=== Given information ===
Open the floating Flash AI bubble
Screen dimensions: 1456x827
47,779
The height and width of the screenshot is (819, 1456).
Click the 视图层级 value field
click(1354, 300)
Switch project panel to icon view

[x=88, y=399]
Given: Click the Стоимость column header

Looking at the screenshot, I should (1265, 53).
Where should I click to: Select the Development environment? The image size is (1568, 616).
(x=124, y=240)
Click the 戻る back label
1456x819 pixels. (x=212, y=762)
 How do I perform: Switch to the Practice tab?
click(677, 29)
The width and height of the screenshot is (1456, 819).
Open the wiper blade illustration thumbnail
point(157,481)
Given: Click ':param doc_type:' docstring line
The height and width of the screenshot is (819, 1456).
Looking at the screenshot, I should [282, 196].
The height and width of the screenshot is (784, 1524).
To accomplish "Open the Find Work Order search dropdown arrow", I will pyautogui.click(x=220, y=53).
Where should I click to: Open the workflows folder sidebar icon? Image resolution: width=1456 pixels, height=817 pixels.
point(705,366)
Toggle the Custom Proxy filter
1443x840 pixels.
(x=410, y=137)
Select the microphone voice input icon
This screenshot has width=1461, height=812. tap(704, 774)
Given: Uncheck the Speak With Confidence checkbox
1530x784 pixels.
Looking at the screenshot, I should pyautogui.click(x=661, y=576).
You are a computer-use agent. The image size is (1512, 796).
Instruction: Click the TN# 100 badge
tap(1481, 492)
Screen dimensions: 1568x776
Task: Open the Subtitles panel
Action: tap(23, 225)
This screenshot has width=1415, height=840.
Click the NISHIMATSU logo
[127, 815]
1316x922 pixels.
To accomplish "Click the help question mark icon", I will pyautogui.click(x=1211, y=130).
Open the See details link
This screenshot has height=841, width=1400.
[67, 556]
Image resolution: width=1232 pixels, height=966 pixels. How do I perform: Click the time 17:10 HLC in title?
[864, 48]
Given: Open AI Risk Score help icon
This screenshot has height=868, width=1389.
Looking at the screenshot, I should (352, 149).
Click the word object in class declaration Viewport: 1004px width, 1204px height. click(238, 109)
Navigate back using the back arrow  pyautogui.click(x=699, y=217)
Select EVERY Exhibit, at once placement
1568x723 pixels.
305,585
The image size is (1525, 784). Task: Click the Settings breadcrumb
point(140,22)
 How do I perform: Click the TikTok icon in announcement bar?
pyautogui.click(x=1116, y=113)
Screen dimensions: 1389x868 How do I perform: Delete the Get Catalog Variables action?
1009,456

=== Exercise aim ===
Would you retype all of the data exactly as shown?

=== Solution for this task ===
Open the floating Flash AI bubble
Screen dimensions: 1456x827
47,779
The height and width of the screenshot is (819, 1456).
Click the 视图层级 value field
click(1354, 300)
Switch project panel to icon view

[x=88, y=399]
Given: Click the Стоимость column header

Looking at the screenshot, I should (1265, 53).
Where should I click to: Select the Development environment? The image size is (1568, 616).
(x=124, y=240)
Click the 戻る back label
1456x819 pixels. (x=212, y=762)
 How do I perform: Switch to the Practice tab?
click(677, 29)
The width and height of the screenshot is (1456, 819).
Open the wiper blade illustration thumbnail
point(157,481)
Given: Click ':param doc_type:' docstring line
The height and width of the screenshot is (819, 1456).
Looking at the screenshot, I should [282, 196].
The height and width of the screenshot is (784, 1524).
To accomplish "Open the Find Work Order search dropdown arrow", I will pyautogui.click(x=220, y=53).
Where should I click to: Open the workflows folder sidebar icon? Image resolution: width=1456 pixels, height=817 pixels.
point(705,366)
Toggle the Custom Proxy filter
1443x840 pixels.
(x=410, y=137)
Select the microphone voice input icon
This screenshot has width=1461, height=812. tap(704, 774)
Given: Uncheck the Speak With Confidence checkbox
1530x784 pixels.
Looking at the screenshot, I should pyautogui.click(x=661, y=576).
You are a computer-use agent. The image size is (1512, 796).
Instruction: Click the TN# 100 badge
tap(1481, 492)
Screen dimensions: 1568x776
Task: Open the Subtitles panel
Action: tap(23, 225)
This screenshot has width=1415, height=840.
Click the NISHIMATSU logo
[127, 815]
1316x922 pixels.
To accomplish "Click the help question mark icon", I will pyautogui.click(x=1211, y=130).
Open the See details link
This screenshot has height=841, width=1400.
[67, 556]
Image resolution: width=1232 pixels, height=966 pixels. How do I perform: Click the time 17:10 HLC in title?
[864, 48]
Given: Open AI Risk Score help icon
This screenshot has height=868, width=1389.
Looking at the screenshot, I should (352, 149).
Click the word object in class declaration Viewport: 1004px width, 1204px height. click(238, 109)
Navigate back using the back arrow  pyautogui.click(x=699, y=217)
Select EVERY Exhibit, at once placement
1568x723 pixels.
305,585
The image size is (1525, 784). Task: Click the Settings breadcrumb
point(140,22)
 How do I perform: Click the TikTok icon in announcement bar?
pyautogui.click(x=1116, y=113)
Screen dimensions: 1389x868 How do I perform: Delete the Get Catalog Variables action?
1009,456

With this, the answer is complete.